▶ _Description of the task_
The answer consists only of the lines from the beginning of the listing below to the line holding "You are a GUI", inclusive, with every picture removed.

▶ _Dataset entries_

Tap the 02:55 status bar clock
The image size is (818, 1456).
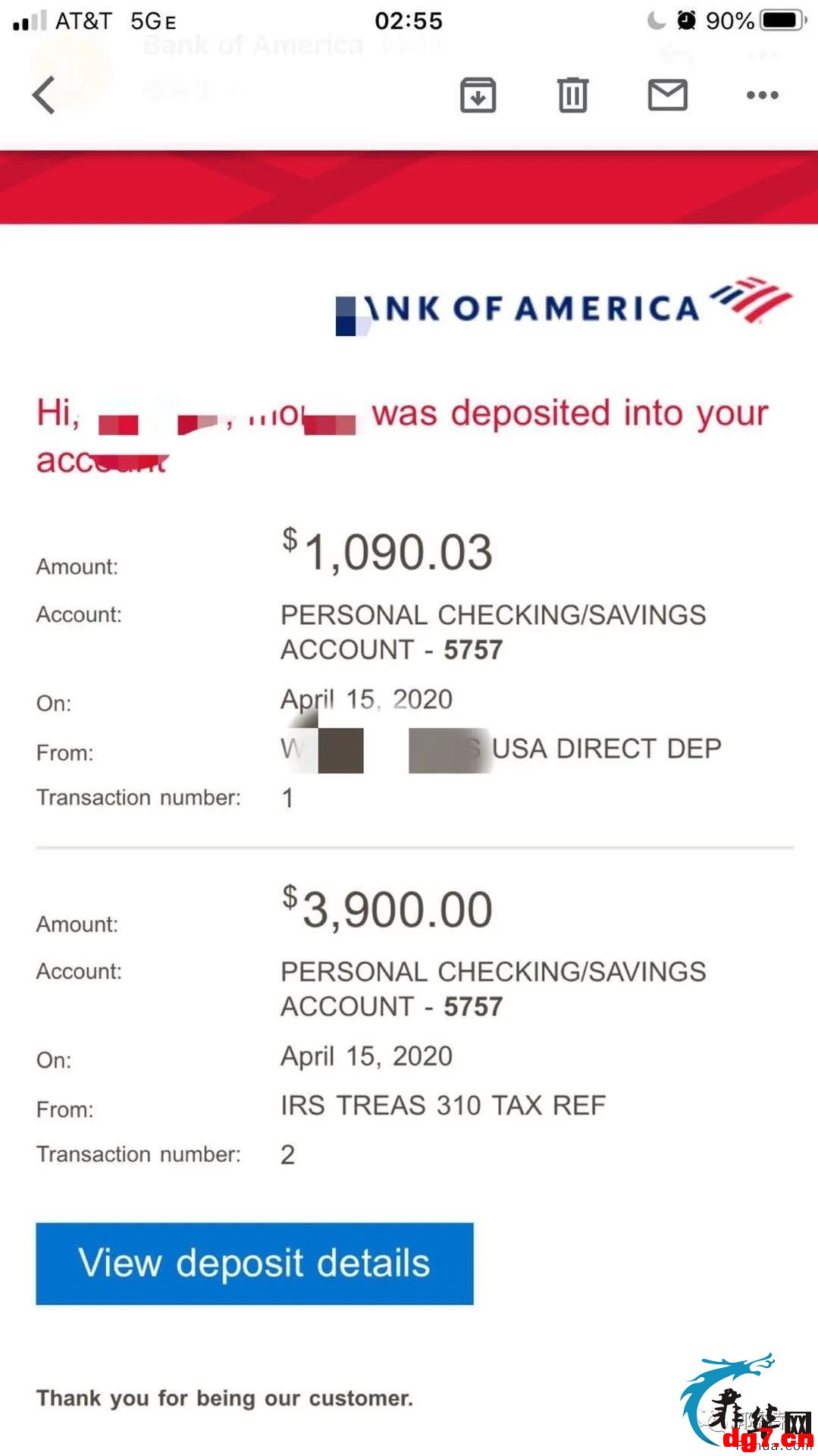409,20
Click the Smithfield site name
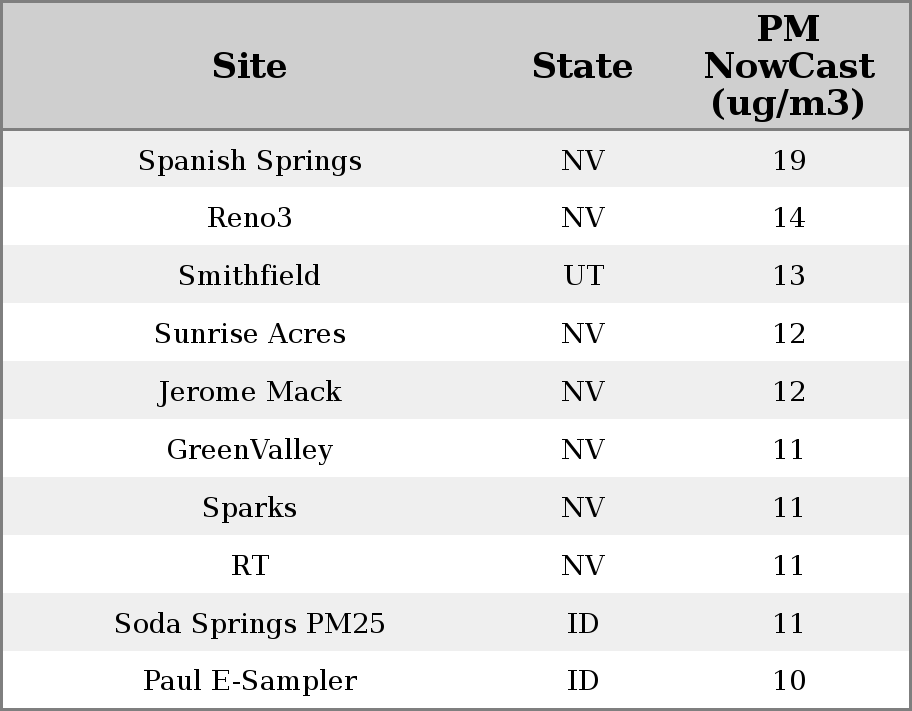Screen dimensions: 912x711 pyautogui.click(x=250, y=276)
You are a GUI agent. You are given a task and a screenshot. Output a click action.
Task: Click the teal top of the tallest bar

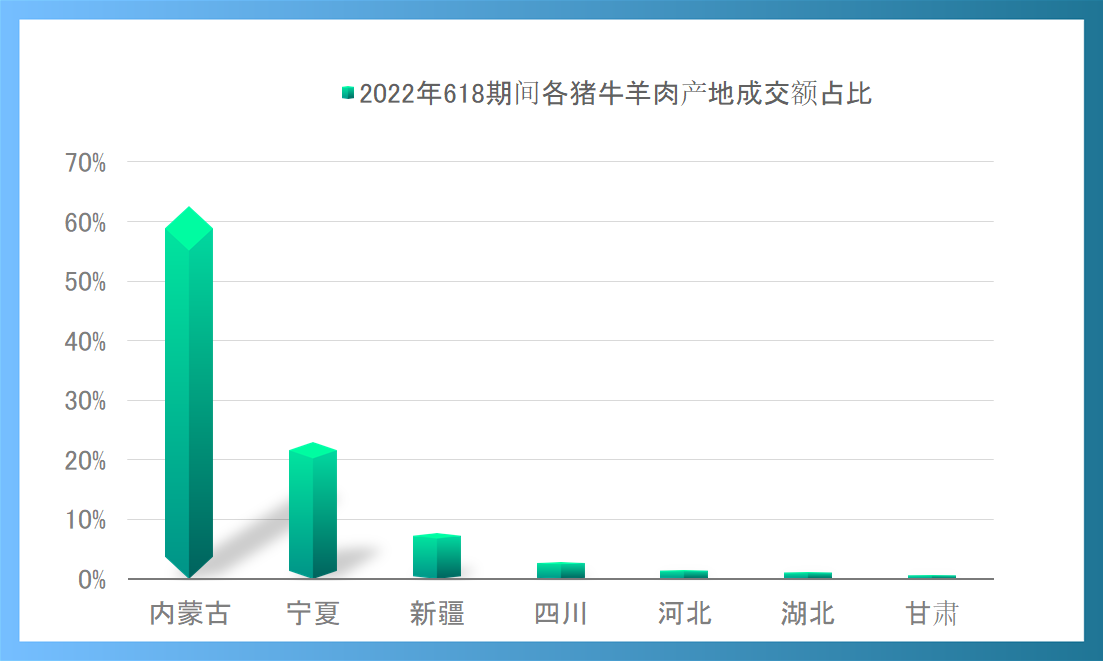[x=188, y=225]
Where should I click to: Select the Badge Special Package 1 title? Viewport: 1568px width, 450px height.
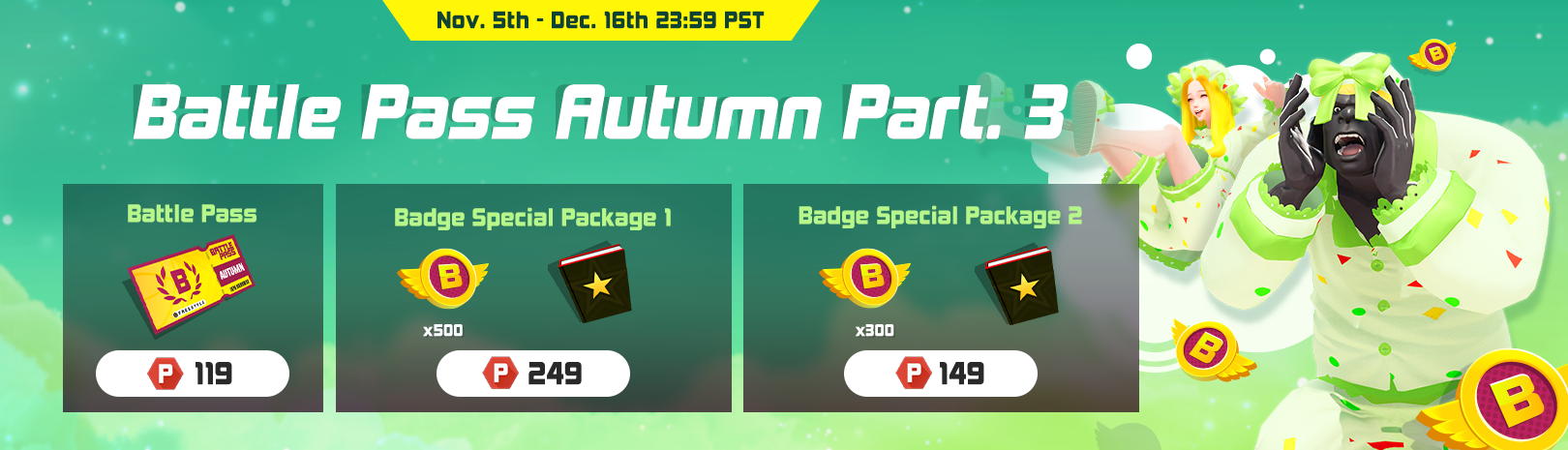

▶ _Your response_
Tap the 02:55 status bar clock
The image size is (818, 1456).
409,20
Click the Smithfield site name
Screen dimensions: 912x711 pyautogui.click(x=250, y=276)
You are a GUI agent. You are given a task and a screenshot. Output a click action.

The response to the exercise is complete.